Angus McPhee was born in Glasgow in 1916, and seven years later his family moved to Uist in the Outer Hebrides. As he grew up he worked on his family’s croft, played the chanter (unable to afford a full set of bagpipes) and had a ‘fine singing voice’. According to the book, he had a mental breakdown after volunteering in the second world war, and was invalided out. When he returned home to the islands he became isolated, wandering the moors and beaches, refusing to eat. Following the attitudes of the time, his family had him committed to Craig Dunain, a psychiatric institution on the mainland, where he remained for fifty years. It is of note that when he arrived there he became mute, and remained so with only one exception until he returned to Uist for the last years of his life, where he conversed in Gaelic with another resident of the Home for the Elderly he was transferred to.

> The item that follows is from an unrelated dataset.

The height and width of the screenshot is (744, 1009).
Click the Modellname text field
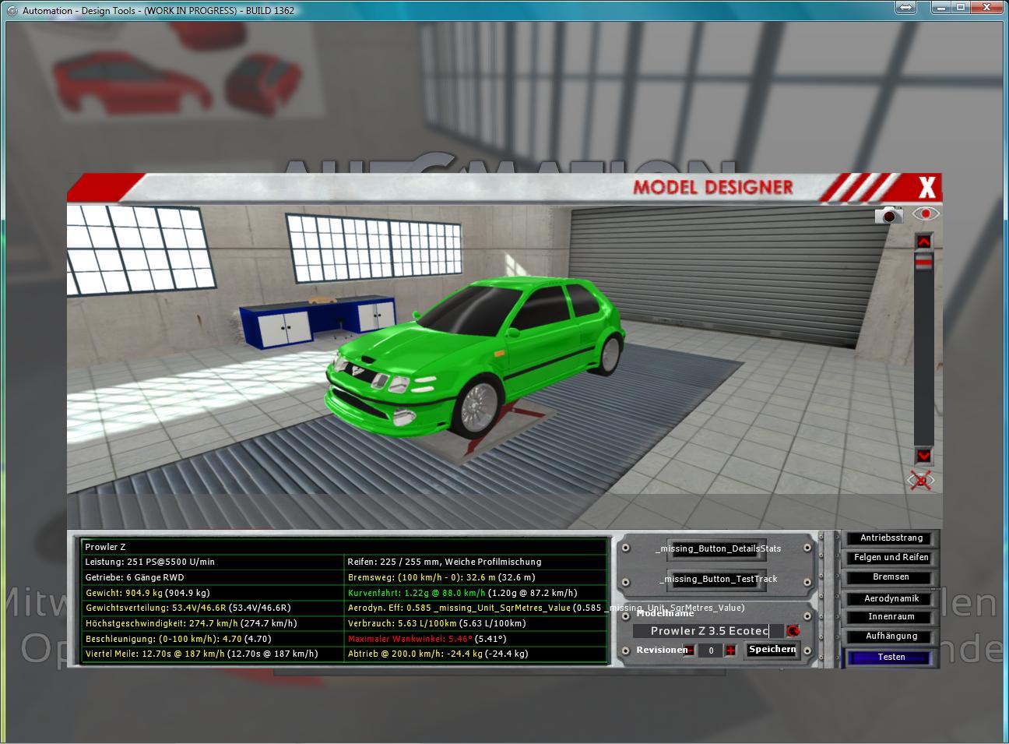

That one exception was when he was ‘allowed’ day release, usually to work at Black Park Farm nearby. He was considered a natural with the animals, managing an aggressive bull fearlessly. There he conversed ‘about the weather or farm related matters but never about himself’. On returning to Craig Dunain he would retreat into silence.

Craig Dunain had its own farm in its grounds where patients, as they recovered, could work providing food for the rest of the inmates and staff. It’s likely that Angus’ move to the farm was a positive step, because it was here that he began to weave the grass items that would later draw such attention.

He remained isolated, interacting with staff only when necessary. Every autumn he would watch silently as the groundsman raked up his grass weavings and burned them.

The exact date isn’t given, but it looks like it was the late 80s when Joyce Laing, an art therapist, visited Craig Dunain. She was on a self described ‘Scottish hunt’ for what is now termed ‘outsider art’ but was then called Art Brut, or raw art, following a Swiss exhibition of art from Swiss psychiatric institutions.

I have to confess, at this point I am already feeling somewhat disturbed by this story.

Joyce arrives at Craig Dunain having persuaded a taxi driver to tell her of the old man who makes things out of grass. She questions a nurse about this, and having  the story confirmed is told that Angus leaves the things he makes out in the field. Without making any attempt to speak to Angus, or ask his permission, they rush to the field and drag out every piece of grass weaving they can find.

Eventually they do speak to Angus, a another nurse’s suggestion. It’s not clear whether, had this suggestion been made, they would have made the attempt or would simply have removed the weavings. Anyway, they ask Angus’ permission to take the weavings to Glasgow. The nurse says Angus cannot read or write, but when offered a form he signs his name without difficulty, identifying the correct space without prompting.

Further on in the book, some of the things Angus wove, now lost, are described, including a swallow-tailed frock-coat, multiple types of hat, trousers, jackets, boots and waders. No one seems to have considered that in order to weave the multitude of items he must have had a keen understanding of what they looked like and an excellent memory. Where did he acquire this information in a world devoid of television or any source of information other than reading material? This question isn’t asked; the interrogators are happy with their idiot sauvant interpretation.

Angus McPhee’s diagnosis was schizophrenia, yet nothing in this story gives indication that he heard voices or had hallucinations, the defining symptoms of the condition.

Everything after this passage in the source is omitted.